Repeat all the data word for word.

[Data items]
--- START ---
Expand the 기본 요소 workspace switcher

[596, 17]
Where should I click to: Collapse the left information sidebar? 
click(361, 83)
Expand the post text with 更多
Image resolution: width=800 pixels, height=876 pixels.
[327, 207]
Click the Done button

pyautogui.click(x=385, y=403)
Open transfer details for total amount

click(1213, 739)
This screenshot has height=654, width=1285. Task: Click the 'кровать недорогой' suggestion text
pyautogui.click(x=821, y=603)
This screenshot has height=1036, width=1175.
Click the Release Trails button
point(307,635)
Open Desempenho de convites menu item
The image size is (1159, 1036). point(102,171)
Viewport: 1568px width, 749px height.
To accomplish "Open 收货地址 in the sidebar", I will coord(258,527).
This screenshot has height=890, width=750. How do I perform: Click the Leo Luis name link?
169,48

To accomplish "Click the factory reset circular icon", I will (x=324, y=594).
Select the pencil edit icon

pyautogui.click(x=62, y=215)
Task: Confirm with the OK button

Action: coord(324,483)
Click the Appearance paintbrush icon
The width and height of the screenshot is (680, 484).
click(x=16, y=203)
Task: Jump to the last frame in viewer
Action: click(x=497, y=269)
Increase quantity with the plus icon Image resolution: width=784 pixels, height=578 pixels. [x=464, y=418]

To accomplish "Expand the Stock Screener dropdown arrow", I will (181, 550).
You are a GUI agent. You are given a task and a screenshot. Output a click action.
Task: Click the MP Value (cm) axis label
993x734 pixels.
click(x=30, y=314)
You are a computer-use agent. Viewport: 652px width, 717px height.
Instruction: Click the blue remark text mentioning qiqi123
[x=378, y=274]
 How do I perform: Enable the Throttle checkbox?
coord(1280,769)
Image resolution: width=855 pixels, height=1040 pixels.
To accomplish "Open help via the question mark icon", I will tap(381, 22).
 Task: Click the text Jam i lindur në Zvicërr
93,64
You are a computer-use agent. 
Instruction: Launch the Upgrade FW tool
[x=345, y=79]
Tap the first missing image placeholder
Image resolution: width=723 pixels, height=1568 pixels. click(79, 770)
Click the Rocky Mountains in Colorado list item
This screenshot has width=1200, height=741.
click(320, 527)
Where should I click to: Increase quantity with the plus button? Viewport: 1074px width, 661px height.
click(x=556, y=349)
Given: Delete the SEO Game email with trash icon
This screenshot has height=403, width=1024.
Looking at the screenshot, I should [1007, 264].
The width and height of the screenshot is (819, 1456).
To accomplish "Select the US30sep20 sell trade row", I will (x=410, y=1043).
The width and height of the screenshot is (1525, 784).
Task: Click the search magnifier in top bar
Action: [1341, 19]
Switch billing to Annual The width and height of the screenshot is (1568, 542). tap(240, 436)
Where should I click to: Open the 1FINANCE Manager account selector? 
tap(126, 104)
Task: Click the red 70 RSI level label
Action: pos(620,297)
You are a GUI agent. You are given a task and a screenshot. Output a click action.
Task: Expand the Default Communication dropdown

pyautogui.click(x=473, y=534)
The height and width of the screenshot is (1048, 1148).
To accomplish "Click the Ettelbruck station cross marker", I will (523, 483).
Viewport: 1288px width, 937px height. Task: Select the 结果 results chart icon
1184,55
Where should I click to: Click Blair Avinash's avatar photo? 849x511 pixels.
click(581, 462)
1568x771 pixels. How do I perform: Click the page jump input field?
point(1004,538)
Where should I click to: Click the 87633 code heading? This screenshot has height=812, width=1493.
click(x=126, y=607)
--- END ---
**Written solution**
Expand the 기본 요소 workspace switcher

[596, 17]
Where should I click to: Collapse the left information sidebar? 
click(361, 83)
Expand the post text with 更多
Image resolution: width=800 pixels, height=876 pixels.
[327, 207]
Click the Done button

pyautogui.click(x=385, y=403)
Open transfer details for total amount

click(1213, 739)
This screenshot has height=654, width=1285. Task: Click the 'кровать недорогой' suggestion text
pyautogui.click(x=821, y=603)
This screenshot has height=1036, width=1175.
Click the Release Trails button
point(307,635)
Open Desempenho de convites menu item
The image size is (1159, 1036). point(102,171)
Viewport: 1568px width, 749px height.
To accomplish "Open 收货地址 in the sidebar", I will coord(258,527).
This screenshot has height=890, width=750. How do I perform: Click the Leo Luis name link?
169,48

To accomplish "Click the factory reset circular icon", I will (x=324, y=594).
Select the pencil edit icon

pyautogui.click(x=62, y=215)
Task: Confirm with the OK button

Action: coord(324,483)
Click the Appearance paintbrush icon
The width and height of the screenshot is (680, 484).
click(x=16, y=203)
Task: Jump to the last frame in viewer
Action: click(x=497, y=269)
Increase quantity with the plus icon Image resolution: width=784 pixels, height=578 pixels. [x=464, y=418]

To accomplish "Expand the Stock Screener dropdown arrow", I will (181, 550).
You are a GUI agent. You are given a task and a screenshot. Output a click action.
Task: Click the MP Value (cm) axis label
993x734 pixels.
click(x=30, y=314)
You are a computer-use agent. Viewport: 652px width, 717px height.
Instruction: Click the blue remark text mentioning qiqi123
[x=378, y=274]
 How do I perform: Enable the Throttle checkbox?
coord(1280,769)
Image resolution: width=855 pixels, height=1040 pixels.
To accomplish "Open help via the question mark icon", I will tap(381, 22).
 Task: Click the text Jam i lindur në Zvicërr
93,64
You are a computer-use agent. 
Instruction: Launch the Upgrade FW tool
[x=345, y=79]
Tap the first missing image placeholder
Image resolution: width=723 pixels, height=1568 pixels. click(79, 770)
Click the Rocky Mountains in Colorado list item
This screenshot has width=1200, height=741.
click(320, 527)
Where should I click to: Increase quantity with the plus button? Viewport: 1074px width, 661px height.
click(x=556, y=349)
Given: Delete the SEO Game email with trash icon
This screenshot has height=403, width=1024.
Looking at the screenshot, I should [1007, 264].
The width and height of the screenshot is (819, 1456).
To accomplish "Select the US30sep20 sell trade row", I will (x=410, y=1043).
The width and height of the screenshot is (1525, 784).
Task: Click the search magnifier in top bar
Action: [1341, 19]
Switch billing to Annual The width and height of the screenshot is (1568, 542). tap(240, 436)
Where should I click to: Open the 1FINANCE Manager account selector? 
tap(126, 104)
Task: Click the red 70 RSI level label
Action: pos(620,297)
You are a GUI agent. You are given a task and a screenshot. Output a click action.
Task: Expand the Default Communication dropdown

pyautogui.click(x=473, y=534)
The height and width of the screenshot is (1048, 1148).
To accomplish "Click the Ettelbruck station cross marker", I will (523, 483).
Viewport: 1288px width, 937px height. Task: Select the 结果 results chart icon
1184,55
Where should I click to: Click Blair Avinash's avatar photo? 849x511 pixels.
click(581, 462)
1568x771 pixels. How do I perform: Click the page jump input field?
point(1004,538)
Where should I click to: Click the 87633 code heading? This screenshot has height=812, width=1493.
click(x=126, y=607)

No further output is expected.